Finally, Government loan guarantees and bailouts both ultimately constitute additional liabilities to be held by the American taxpayer. Don’t we have enough of such liabilities already?

If not federal loan guarantees to invigorate nuclear plant construction and operation in the United States, where do we go from here? The long-term impediment to expansion and continuation of nuclear power comes from the Government not meeting its legal obligation to store waste from commercial nuclear plants. The current Administration has totally abrogated any pretense to living up to this responsibility by walking away from further development of the Yucca Mountain waste repository. In actual fact, underground storage of spent fuel rods wastes money and potential energy and other resources. Well-protected, above-ground storage in unpopulated areas would be both safe and preferable until reprocessing of the rods becomes national policy. Naval reactor fuel rods already are reprocessed. Strangely, France, with over 85% of its electrical power produced by nuclear plants, as well as Japan and Russia, reprocess their spent fuel rods.

Therefore, in addition to the regulatory and tort reform necessary for private investment in nuclear power, the Government should help research institutions and industry reactivate the development of cost effective nuclear waste reprocessing technology terminated under the Carter Administration, but still required by law.

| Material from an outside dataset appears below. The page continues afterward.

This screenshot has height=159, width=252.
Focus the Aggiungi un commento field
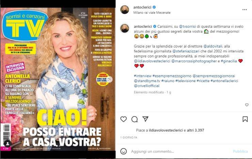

Also, such cooperative research and technology development efforts should advance the capability to transform the 3% remaining, unusable waste into stable or short-lived radioisotopes using advance fusion processes that produce intense proton fluxes. This type of Government support at least would be constitutional under the mandate to provide for national security.

The solution to how to move rapidly to increase installed nuclear power relates directly to the nation’s overall energy policy. National and global demand, once tax reductions stimulate real economic growth, will grow by a factor of eight or more by the middle of this century to meet both global population growth and standard of living aspirations. That factor of eight increase in demand includes a two-fold increase to account for growth in the world population and a four-fold increase to meet the major aspirations of four-fifths of the world’s peoples. Even an eight-fold increase would not bring the rest of the world to the current average per capita energy use in the United States. That would take at least an eleven-fold increase, not counting the demands of new technologies and climate change mitigation.

We further must recognize that increased production and use of our own domestic oil, gas, coal, and nuclear resources buys us time to meet challenges to stable supplies of energy from foreign sources and to provide for our national security as well as preserve our liberty. We also can choose sustained research and development of potential energy alternatives, those with clear paths to commercialization, rather than continue tax dollar subsidies for the premature or economically flawed introduction of alternative energy concepts. We can provide investor and development friendly business environments for the maturation of new sources of energy, particularly through maintaining and increasing favorable tax treatments of capital expenditures and personal and corporate incomes.

Most fundamentally, in 2011, a new Congress can turn to common sense rather the unconstitutional governmental intervention to solve problems and meet new challenges.